------ WORKING DATA ------
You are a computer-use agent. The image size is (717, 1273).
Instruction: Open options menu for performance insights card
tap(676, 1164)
------
------ WORKING DATA ------
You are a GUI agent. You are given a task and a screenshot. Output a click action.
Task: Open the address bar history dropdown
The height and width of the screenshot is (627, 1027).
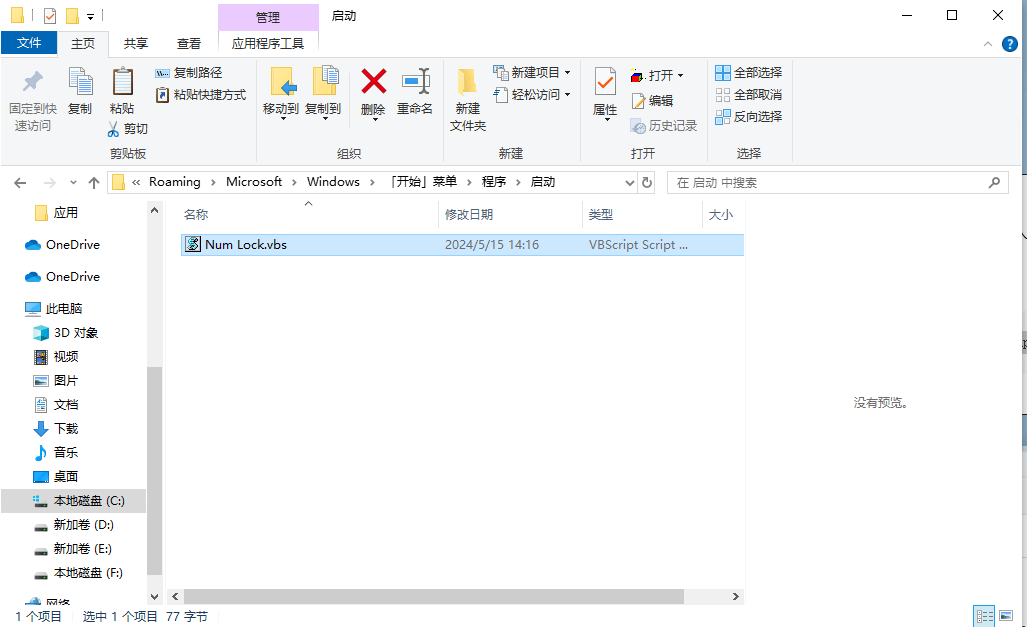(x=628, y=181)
------
→ WHAT YOU WILL DO: Find every line in the records that has the string "agent", then state how many there are and nothing else.

→ RESULT OF THE EXERCISE: 2